- [WORK ITEM]: Every record that follows should be printed verbatim.
====== INPUT FOR THIS TASK
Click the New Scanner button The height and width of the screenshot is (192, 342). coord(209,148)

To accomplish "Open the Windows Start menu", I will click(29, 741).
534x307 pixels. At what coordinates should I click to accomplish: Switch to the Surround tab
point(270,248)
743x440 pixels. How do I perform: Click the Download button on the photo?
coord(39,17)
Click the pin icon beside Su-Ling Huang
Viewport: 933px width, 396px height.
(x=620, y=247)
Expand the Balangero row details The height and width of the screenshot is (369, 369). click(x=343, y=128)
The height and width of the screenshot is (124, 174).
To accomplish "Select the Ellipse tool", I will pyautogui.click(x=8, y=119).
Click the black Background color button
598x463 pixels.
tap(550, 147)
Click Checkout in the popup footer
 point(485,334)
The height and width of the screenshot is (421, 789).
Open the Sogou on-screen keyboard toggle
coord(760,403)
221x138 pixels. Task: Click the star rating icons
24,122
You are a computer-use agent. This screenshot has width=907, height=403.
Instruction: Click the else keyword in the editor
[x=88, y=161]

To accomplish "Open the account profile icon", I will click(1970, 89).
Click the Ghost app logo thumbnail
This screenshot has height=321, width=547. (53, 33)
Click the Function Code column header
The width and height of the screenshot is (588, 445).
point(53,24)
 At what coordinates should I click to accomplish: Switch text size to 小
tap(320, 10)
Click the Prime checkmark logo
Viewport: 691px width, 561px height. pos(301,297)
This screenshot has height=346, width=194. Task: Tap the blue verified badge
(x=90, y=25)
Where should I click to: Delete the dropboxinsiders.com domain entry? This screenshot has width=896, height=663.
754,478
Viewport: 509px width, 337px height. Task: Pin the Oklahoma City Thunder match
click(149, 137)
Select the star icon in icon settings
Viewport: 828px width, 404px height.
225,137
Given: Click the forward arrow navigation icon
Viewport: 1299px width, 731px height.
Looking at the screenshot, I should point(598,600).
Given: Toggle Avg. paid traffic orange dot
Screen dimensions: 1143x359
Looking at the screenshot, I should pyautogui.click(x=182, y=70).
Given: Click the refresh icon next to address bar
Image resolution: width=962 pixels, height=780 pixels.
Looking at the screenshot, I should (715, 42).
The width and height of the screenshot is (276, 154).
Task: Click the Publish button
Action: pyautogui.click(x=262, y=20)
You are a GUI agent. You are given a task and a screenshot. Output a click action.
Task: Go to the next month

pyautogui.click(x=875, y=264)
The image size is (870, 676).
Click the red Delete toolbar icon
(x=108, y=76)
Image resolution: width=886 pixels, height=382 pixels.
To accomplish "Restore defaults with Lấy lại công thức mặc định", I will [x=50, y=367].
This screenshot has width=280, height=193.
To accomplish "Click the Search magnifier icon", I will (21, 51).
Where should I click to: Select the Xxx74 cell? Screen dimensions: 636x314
============
- [RESULT OF THE EXERCISE]:
Click the New Scanner button The height and width of the screenshot is (192, 342). coord(209,148)

To accomplish "Open the Windows Start menu", I will click(29, 741).
534x307 pixels. At what coordinates should I click to accomplish: Switch to the Surround tab
point(270,248)
743x440 pixels. How do I perform: Click the Download button on the photo?
coord(39,17)
Click the pin icon beside Su-Ling Huang
Viewport: 933px width, 396px height.
(x=620, y=247)
Expand the Balangero row details The height and width of the screenshot is (369, 369). click(x=343, y=128)
The height and width of the screenshot is (124, 174).
To accomplish "Select the Ellipse tool", I will pyautogui.click(x=8, y=119).
Click the black Background color button
598x463 pixels.
tap(550, 147)
Click Checkout in the popup footer
 point(485,334)
The height and width of the screenshot is (421, 789).
Open the Sogou on-screen keyboard toggle
coord(760,403)
221x138 pixels. Task: Click the star rating icons
24,122
You are a computer-use agent. This screenshot has width=907, height=403.
Instruction: Click the else keyword in the editor
[x=88, y=161]

To accomplish "Open the account profile icon", I will click(1970, 89).
Click the Ghost app logo thumbnail
This screenshot has height=321, width=547. (53, 33)
Click the Function Code column header
The width and height of the screenshot is (588, 445).
point(53,24)
 At what coordinates should I click to accomplish: Switch text size to 小
tap(320, 10)
Click the Prime checkmark logo
Viewport: 691px width, 561px height. pos(301,297)
This screenshot has height=346, width=194. Task: Tap the blue verified badge
(x=90, y=25)
Where should I click to: Delete the dropboxinsiders.com domain entry? This screenshot has width=896, height=663.
754,478
Viewport: 509px width, 337px height. Task: Pin the Oklahoma City Thunder match
click(149, 137)
Select the star icon in icon settings
Viewport: 828px width, 404px height.
225,137
Given: Click the forward arrow navigation icon
Viewport: 1299px width, 731px height.
Looking at the screenshot, I should point(598,600).
Given: Toggle Avg. paid traffic orange dot
Screen dimensions: 1143x359
Looking at the screenshot, I should pyautogui.click(x=182, y=70).
Given: Click the refresh icon next to address bar
Image resolution: width=962 pixels, height=780 pixels.
Looking at the screenshot, I should (715, 42).
The width and height of the screenshot is (276, 154).
Task: Click the Publish button
Action: pyautogui.click(x=262, y=20)
You are a GUI agent. You are given a task and a screenshot. Output a click action.
Task: Go to the next month

pyautogui.click(x=875, y=264)
The image size is (870, 676).
Click the red Delete toolbar icon
(x=108, y=76)
Image resolution: width=886 pixels, height=382 pixels.
To accomplish "Restore defaults with Lấy lại công thức mặc định", I will [x=50, y=367].
This screenshot has width=280, height=193.
To accomplish "Click the Search magnifier icon", I will (21, 51).
Where should I click to: Select the Xxx74 cell? Screen dimensions: 636x314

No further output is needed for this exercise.